**Recorded data**
= = = = =
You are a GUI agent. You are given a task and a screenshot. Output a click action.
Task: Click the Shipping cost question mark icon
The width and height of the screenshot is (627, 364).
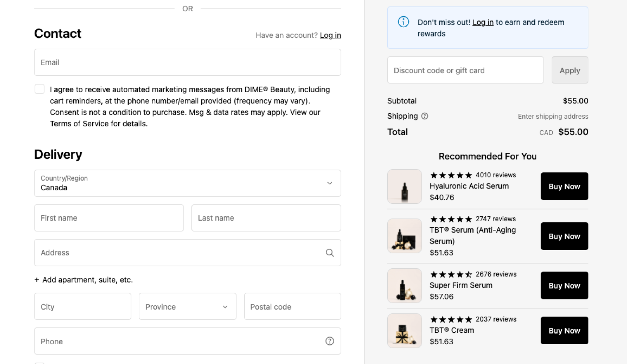(x=425, y=116)
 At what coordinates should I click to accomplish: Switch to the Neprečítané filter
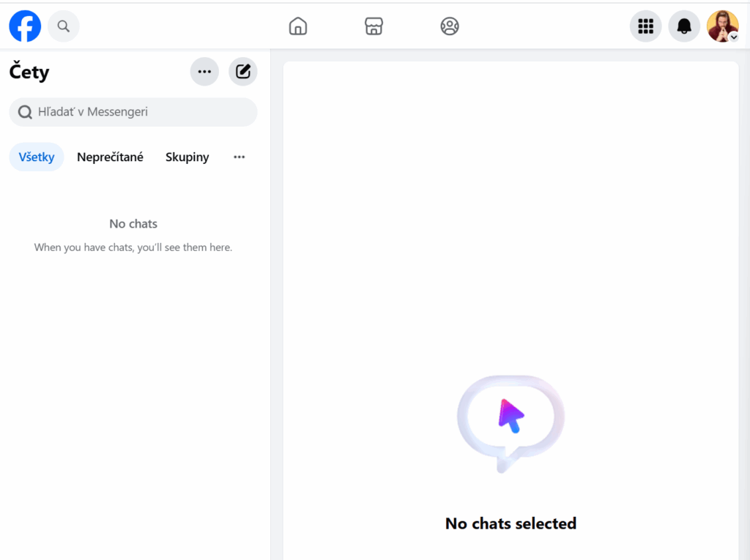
= = = = =
**What needs to be done**
Each record has to be set down verbatim, and the pictures must not appear in the copy.

**Answer below**
You are a GUI agent. You are given a task and a screenshot. Output a click action.
Task: Click the Shipping cost question mark icon
The width and height of the screenshot is (627, 364).
(x=425, y=116)
 At what coordinates should I click to accomplish: Switch to the Neprečítané filter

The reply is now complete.